Sir John quindi, riconoscendo forse proprio grazie alle parole dell’attrice, che «il male è la conseguenza della distorsione dell’amore» e che riallinearlo deve essere la missione della Chiesa, indica la via che solo Lenny potrà perseguire: portarla a riconoscere ogni forma di amore all’esterno e al suo interno. Il Papa fragile può quindi lasciare il posto a quello «rivoluzionario, coraggioso e risoluto», in un passaggio di consegna sorprendente.
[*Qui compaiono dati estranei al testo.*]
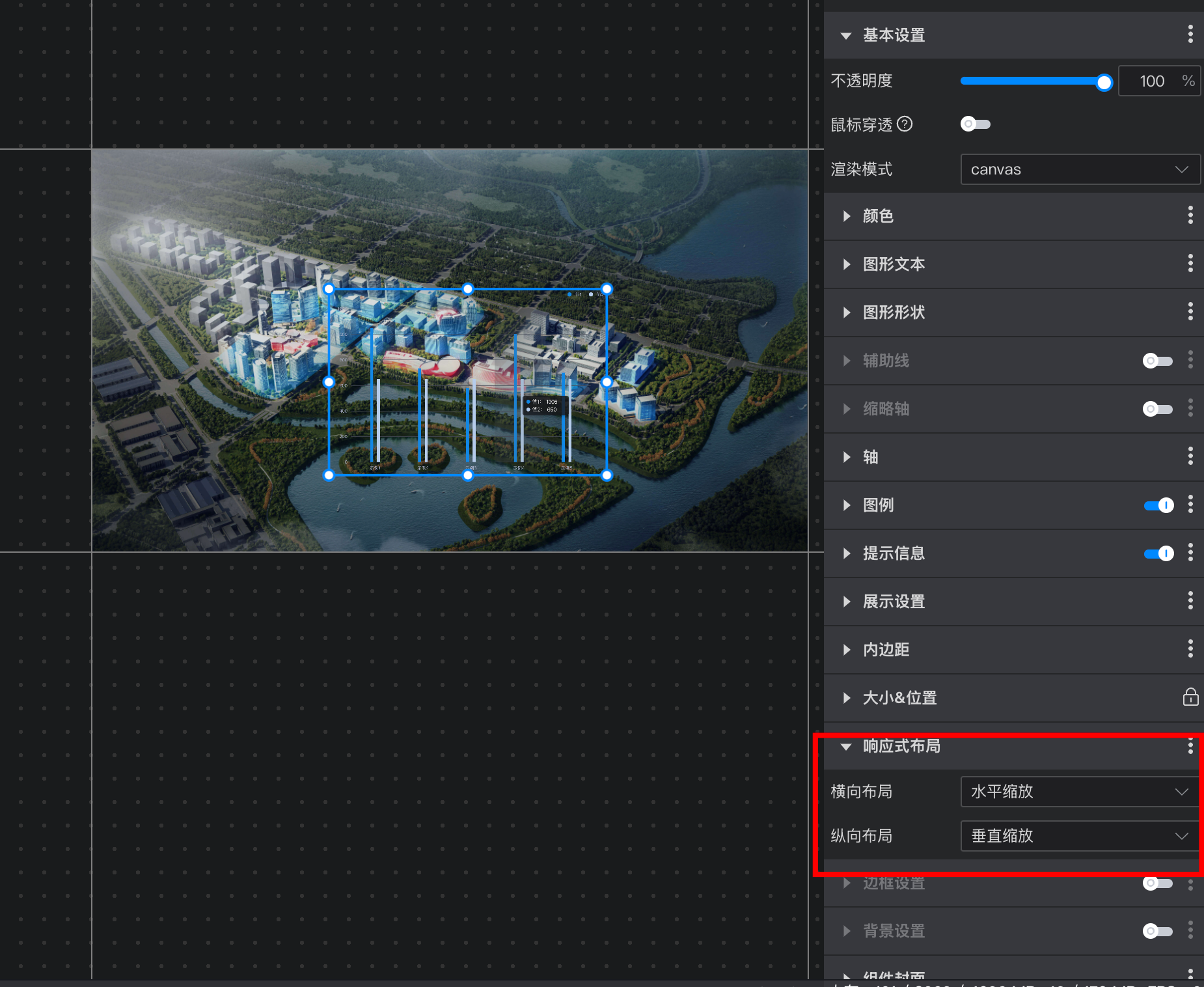Image resolution: width=1204 pixels, height=987 pixels.
Task: Click the opacity value field showing 100
Action: coord(1151,81)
L’uno di fronte all’altro si invertono i ruoli – al pari dell’inquadratura che si capovolge – con il papa fragile che sottomette il papa risoluto che a sua volta non può che prostrarsi – in perfetta coerenza con la sensibilità del regista napoletano – dinanzi all’assoluta supremazia della fragilità. Ed ecco che Pio XIII torna, raccoglie il frutto del lavoro di Giovanni Paolo III ed esaudisce il proprio desiderio nonché quello del suo alter ego: ne riprende il posto per esser ricordato in eterno e concedere finalmente all’altro il privilegio di essere dimenticato per sempre.
Sir John ottiene tutto ciò che ha sempre voluto: la consapevolezza anzitutto che «la mia fragilità è la mia forza, non la mia dannazione» e il ritorno a casa dove riesce a riconciliarsi con i genitori e può finalmente concedersi alla sua stessa rivoluzione cedendo all’amore per Sofia. Anche Lenny dopo aver cambiato la Chiesa e il mondo ottiene ciò che desidera: entra nel Mistero e, come la Madonna «vergine e madre, figlia del suo stesso figlio» e come Cristo «che è padre e figlio», lui diventa «successore del suo successore» oltre a essere risorto dalla morte. Ottenuto tutto soccombe, questa volta per sempre, idolatrato come un Santo, un’opera d’arte o, ancor di più, come il Cristo di cui assume la posa plastica.
In conclusione per rappresentare un Papa-uomo, quello che rivela la fragilità e a volte anche la miseria umana, Sorrentino non poteva che ricercare un modello nell’uomo i cui limiti e le cui risorse conosce meglio, vale a dire se stesso. Mentre per raccontare l’altro, il Papa-Santo, per la stessa ragione doveva cercare quanto di più divino possibile. Ma ciò che è divino è anche, per definizione, ciò che è più di distante dall’uomo ed è lì, ossia distante, distante da sé, che Sorrentino doveva andare ed è andato a cercarlo.
Rimane tuttavia un’ulteriore consapevolezza che certamente il regista non avrà mai il coraggio di rivelare, vale a dire che pur assomigliando a Sir John alla fine per il cinema lui è come Lenny: un Papa che sembra fare miracoli. E penso che continuerà a farne almeno fino a quando, come Giovanni Paolo III, anche lui non nutrirà il profondo desiderio di essere dimenticato.